Return the text lines of all the items below verbatim, leaving out the pictures.

(begin)

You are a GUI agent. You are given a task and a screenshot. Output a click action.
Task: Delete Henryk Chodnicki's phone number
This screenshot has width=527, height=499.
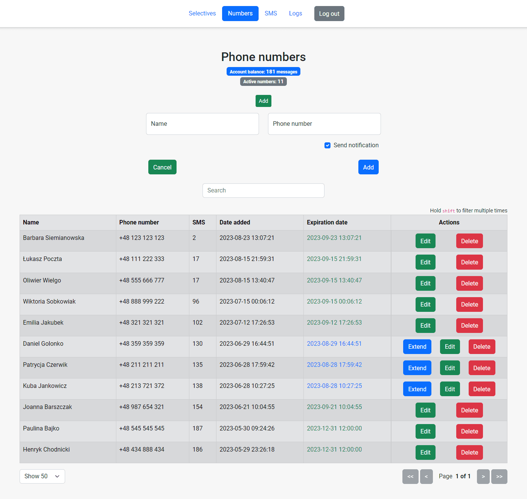click(469, 453)
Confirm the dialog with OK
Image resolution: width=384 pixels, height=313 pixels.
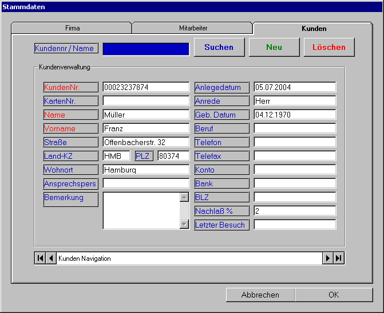(334, 295)
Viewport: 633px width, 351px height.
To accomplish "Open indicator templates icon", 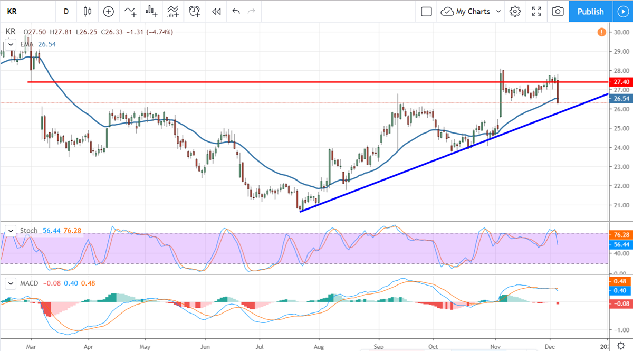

(end)

**Solution for this problem:**
You are a GUI agent. You are given a task and a screenshot. Output a click action.
Task: Delete Henryk Chodnicki's phone number
This screenshot has width=527, height=499.
click(469, 453)
Confirm the dialog with OK
Image resolution: width=384 pixels, height=313 pixels.
(334, 295)
Viewport: 633px width, 351px height.
To accomplish "Open indicator templates icon", 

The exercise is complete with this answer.